Menteri Negara Keuangan, Pankaj Chaudhary, menginformasikan bahwa penerimaan pajak dari aset digital virtual (VDAs) berjumlah ₹269,09 crore (sekitar $31,1 juta) pada 2022–23. Angka tersebut meningkat secara signifikan pada tahun berikutnya. Dia menambahkan bahwa data untuk 2024–2025 belum tersedia karena batas waktu pengajuan pajak penghasilan belum berlalu.

Meskipun India belum memberlakukan undang-undang khusus untuk mengatur aset digital, rezim pajak yang ketat diberlakukan pada April 2022. Ini mencakup pajak tetap 30% atas keuntungan dari Aset Digital (VDA), tanpa memperbolehkan pengurangan kerugian terhadap pendapatan lain atau membawanya ke depan. Pajak 1% yang dipotong di sumber (TDS) juga diperkenalkan pada transaksi aset digital, serta Pajak Barang dan Jasa (GST) sebesar 18% atas biaya perdagangan.

Peningkatan tajam dalam pendapatan pajak menyoroti ekspansi cepat transaksi aset digital di seluruh India, meskipun tidak adanya struktur regulasi yang sepenuhnya berkembang yang mengatur aset-aset ini. Lonjakan ini mencerminkan keterlibatan yang meningkat dari individu dan bisnis dalam ruang aset digital, menandakan pertumbuhan pasar yang signifikan meskipun pedoman hukum tetap kurang berkembang.

Hashed Emergent, Black Dot mengusulkan kerangka kebijakan

Perusahaan Web3 Hashed Emergent dan lembaga penasihat kebijakan Black Dot telah mengambil tanggung jawab untuk segera mengusulkan kerangka kerja terperinci untuk memperjelas regulasi aset digital yang tidak jelas di India.

Dikenal sebagai Undang-Undang Pengawasan, Inovasi, dan Strategi Sistem Kripto (COINS), draf legislasi ini menawarkan cetak biru komprehensif untuk menciptakan lingkungan yang transparan dan ramah inovasi untuk aset digital di seluruh negeri. Meskipun tidak mengikat dan memerlukan persetujuan parlemen, Undang-Undang COINS memberikan peta jalan penting untuk reformasi.

“Undang-Undang Pengawasan, Inovasi, dan Strategi Sistem Kripto (COINS) adalah rancangan undang-undang yang membayangkan kerangka regulasi kripto yang pro-inovasi untuk India, dirancang untuk memberikan informasi dalam dialog antara regulator dan industri, sehubungan dengan perkembangan regulasi kripto global,” kata Hashed Emergent di X. “Kami sangat berharap bahwa model undang-undang COINS memberikan dialog yang jelas dan konstruktif serta jalan ke depan antara regulator dan industri yang memberdayakan pembangun, melindungi pengguna, dan mempercepat kepemimpinan global kripto India.”
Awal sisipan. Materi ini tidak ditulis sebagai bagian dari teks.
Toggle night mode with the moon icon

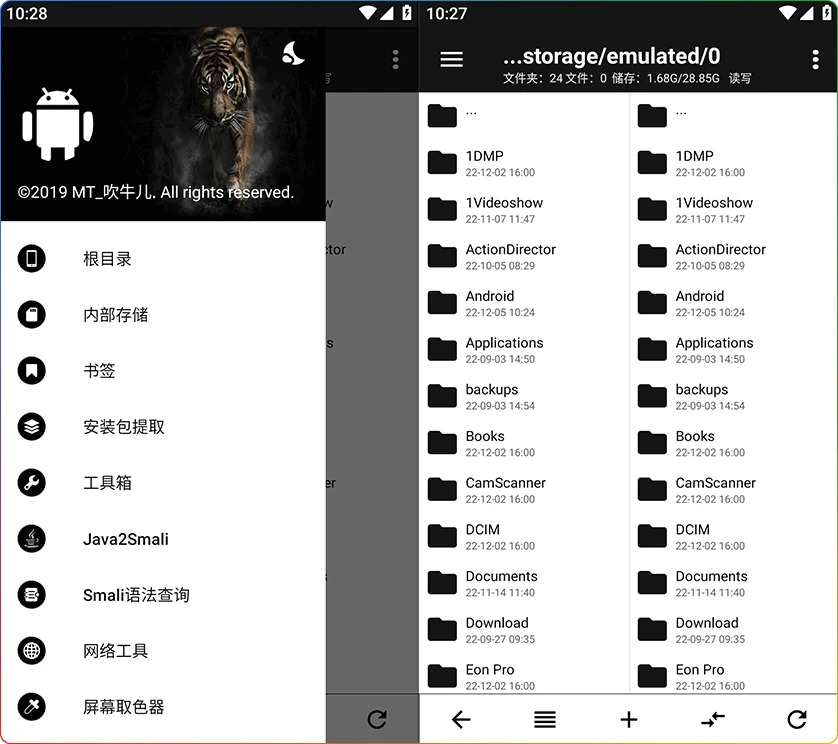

Kerangka kerja ini memprioritaskan perlindungan kunci bagi pengguna aset digital, termasuk hak untuk menyimpan sendiri, akses protokol terbuka, dan privasi keuangan. Ini juga menangani isu mendesak seperti kebijakan pajak yang ambigu, regulasi yang tidak konsisten, dan kurangnya otoritas aset digital yang khusus. Secara khusus, proposal ini mencakup rencana untuk membentuk cadangan Bitcoin strategis untuk India.

Inti dari Undang-Undang ini adalah rekomendasi untuk pembentukan badan regulasi baru, Otoritas Regulasi Aset Kripto (CARA), yang bertugas mengawasi industri aset digital sesuai dengan praktik terbaik global. Terinspirasi oleh model regulasi seperti Regulasi Pasar dalam Aset Kripto Uni Eropa (MiCA) dan sandbox Singapura, Undang-Undang COINS diharapkan dapat memenuhi tantangan hukum dan ekonomi khusus India—menandakan langkah penting menuju regulasi aset digital yang sangat dibutuhkan di negara ini.

Tonton: India akan menjadi pelopor dalam digitalisasi

Lihat Asli
Halaman ini mungkin berisi konten pihak ketiga, yang disediakan untuk tujuan informasi saja (bukan pernyataan/jaminan) dan tidak boleh dianggap sebagai dukungan terhadap pandangannya oleh Gate, atau sebagai nasihat keuangan atau profesional. Lihat Penafian untuk detailnya.
  • Hadiah
  • Komentar
  • Bagikan
Komentar
0/400
Tidak ada komentar
  • Sematkan
Perdagangkan Kripto Di Mana Saja Kapan Saja
qrCode
Pindai untuk mengunduh aplikasi Gate
Komunitas
Bahasa Indonesia
  • 简体中文
  • English
  • Tiếng Việt
  • 繁體中文
  • Español
  • Русский
  • Français (Afrique)
  • Português (Portugal)
  • Bahasa Indonesia
  • 日本語
  • بالعربية
  • Українська
  • Português (Brasil)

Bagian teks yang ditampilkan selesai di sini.